New York: OpenAI the research lab behind ChatGPT, an artificial intelligence-powered chatbot, has closed over $300 million share sale at a valuation between $27 billion and $29 billion, as per a report. Venture capital funds, including Sequoia Capital, Andreessen Horowitz, Thrive and K2 Global, have picked up new shares, TechCrunch reported, citing official documents.
OpenAI had in January announced that it has raised funding from Microsoft. Both companies did not disclose the specific financial terms of the deal, but media reports said Microsoft invested $10 billion in the startup. Microsoft had already invested more than $3 billion in OpenAI.
Generative AI systems like ChatGPT, which use vast pools of online data like digital books, blog posts and other media to generate text, images and other content mimicking human work, have created a buzz in the tech world and beyond.

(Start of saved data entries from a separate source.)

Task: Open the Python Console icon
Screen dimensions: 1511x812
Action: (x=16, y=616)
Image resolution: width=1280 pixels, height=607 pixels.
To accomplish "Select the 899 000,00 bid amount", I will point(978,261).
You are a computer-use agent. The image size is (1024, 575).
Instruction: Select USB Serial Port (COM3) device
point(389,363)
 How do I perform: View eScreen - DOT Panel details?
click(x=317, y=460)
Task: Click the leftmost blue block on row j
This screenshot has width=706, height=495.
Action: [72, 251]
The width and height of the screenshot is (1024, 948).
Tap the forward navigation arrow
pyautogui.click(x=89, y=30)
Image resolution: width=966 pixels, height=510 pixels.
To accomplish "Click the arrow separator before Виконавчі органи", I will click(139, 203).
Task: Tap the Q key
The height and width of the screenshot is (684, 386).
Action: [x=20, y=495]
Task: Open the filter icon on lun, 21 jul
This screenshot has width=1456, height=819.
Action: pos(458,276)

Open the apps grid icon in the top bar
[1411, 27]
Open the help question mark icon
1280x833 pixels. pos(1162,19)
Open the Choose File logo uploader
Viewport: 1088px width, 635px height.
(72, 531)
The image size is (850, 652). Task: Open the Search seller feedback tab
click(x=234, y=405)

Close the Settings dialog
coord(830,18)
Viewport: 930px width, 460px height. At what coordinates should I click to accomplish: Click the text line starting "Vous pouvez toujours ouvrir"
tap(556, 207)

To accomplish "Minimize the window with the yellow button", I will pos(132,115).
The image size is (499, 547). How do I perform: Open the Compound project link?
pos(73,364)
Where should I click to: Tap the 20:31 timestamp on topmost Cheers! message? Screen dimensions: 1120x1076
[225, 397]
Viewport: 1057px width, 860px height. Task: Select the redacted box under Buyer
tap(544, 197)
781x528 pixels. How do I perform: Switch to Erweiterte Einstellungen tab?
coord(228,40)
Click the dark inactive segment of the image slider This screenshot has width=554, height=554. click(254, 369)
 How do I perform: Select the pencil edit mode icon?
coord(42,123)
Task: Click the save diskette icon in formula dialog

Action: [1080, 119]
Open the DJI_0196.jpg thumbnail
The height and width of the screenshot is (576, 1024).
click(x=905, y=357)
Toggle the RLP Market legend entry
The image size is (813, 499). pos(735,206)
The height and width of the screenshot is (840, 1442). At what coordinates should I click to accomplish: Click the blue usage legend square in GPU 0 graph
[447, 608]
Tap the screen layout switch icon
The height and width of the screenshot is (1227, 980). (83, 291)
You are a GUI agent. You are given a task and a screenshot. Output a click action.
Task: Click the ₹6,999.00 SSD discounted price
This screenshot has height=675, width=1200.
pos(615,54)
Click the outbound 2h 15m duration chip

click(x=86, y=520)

The startup was founded in 2015 by a group of entrepreneurs and AI researchers, including Sam Altman, former president of Silicon Valley startup incubator Y Combinator; Elon Musk, billionaire CEO of electric carmaker Tesla; and Ilya Sutskever, one of the most prominent researchers over the past decade.
They founded the lab as a nonprofit organization. But after Musk left the venture in 2018, Altman remade OpenAI as a for-profit company so that it could raise the money needed for its research.
GPT-4 release
OpenAI last month launched GPT-4, the most powerful version of its hugely popular chatbot ChatGPT. Altman, OpenAI’s CRO, said GPT-4 is the most capable and aligned model from the company yet.
Soon after the launch, four artificial intelligence experts expressed concerns and called for an urgent pause in research.
The open letter, published on the website of the Musk-funded Future of Life Institute, urged a six-month circuit-breaker in the development of systems “more powerful” than Microsoft-backed OpenAI’s new GPT-4.
Civil society groups around the world have also flagged such concerns and pressed lawmakers to regulate the development of artificial intelligence.
Since its release last year, OpenAI’s ChatGPT has prompted rivals, including tech giants like Microsoft and Google, to accelerate the development of similar large language models, and companies to integrate generative AI models into their products.